NHMRC ECF Fellowship (CJ Martin Biomedical): Investigating the cellular requirement for STIM1 phosphorylation and store-operated calcium entry suppression during mitosis: roles in development and canc (2014–2017)
Abstract:
The endoplasmic reticulum (ER) calcium sensor STIM1 is phosphorylated during mitosis and fails to rearrange to
near-plasma membrane puncta with ORAI1 following calcium store depletion. As a result, store-operated calcium entry (SOCE) is strongly suppressed during mitosis. The physiological reason for STIM1 phosphorylation and reduced SOCE during cell division is unclear; mutating candidate STIM1 phosphorylation sites does not markedly reduce the growth rate of cultured cells. However, cells grown on plastic in a
controlled culture environment would rarely encounter store-depleting stimuli during mitosis, and thus a role for STIM1 phosphorylation and SOCE suppression during mitosis may not be revealed until these experiments consider factors present in the cellular microenvironment.
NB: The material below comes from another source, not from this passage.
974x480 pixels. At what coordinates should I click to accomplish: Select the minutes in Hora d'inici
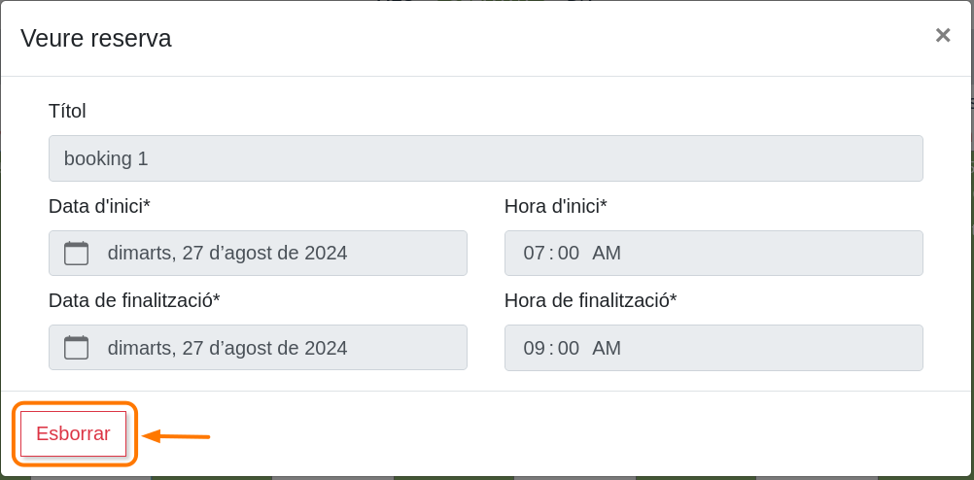[x=569, y=254]
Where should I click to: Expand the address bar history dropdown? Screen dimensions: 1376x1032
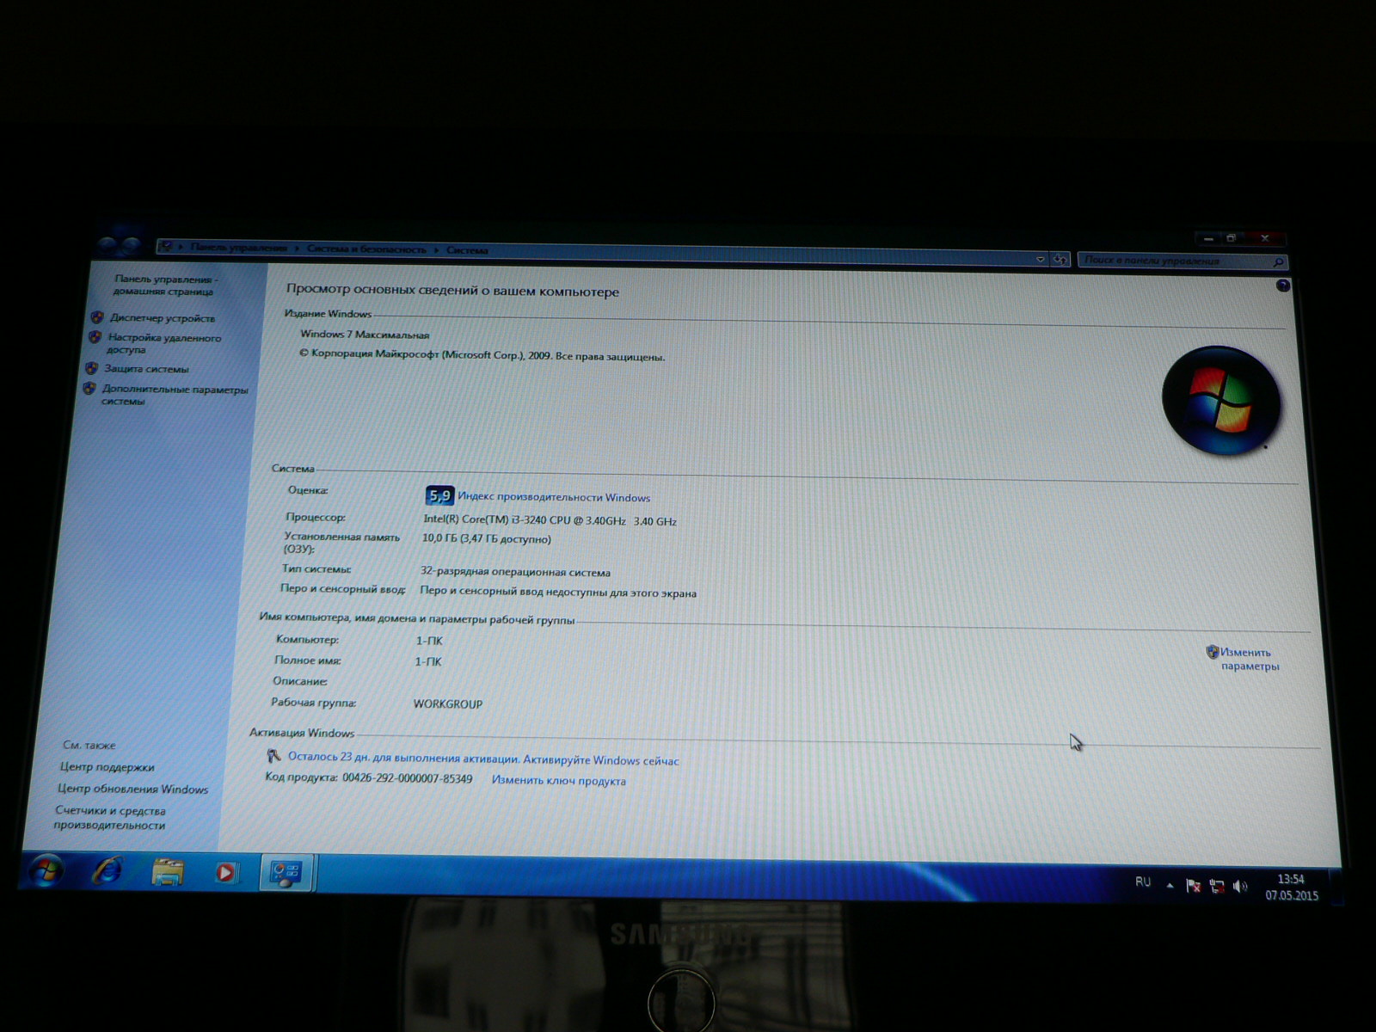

I will investigate the consequences of overexpressing STIM1 with mutations to mitosis-specific phosphorylation sites on mammary gland development in a 3D culture model and using a transgenic mouse model. In addition, I will explore whether the requirement for STIM1
phosphorylation and reduced SOCE during mitosis can be exploited to disrupt aberrant cell division in cancer cells, which are exposed to a distinct tumour microenvironment. This work will provide valuable insights into the role of calcium signalling in development and cancer, and may reveal a novel strategy for targeting the vulnerability of cancer cells as they undergo cell division.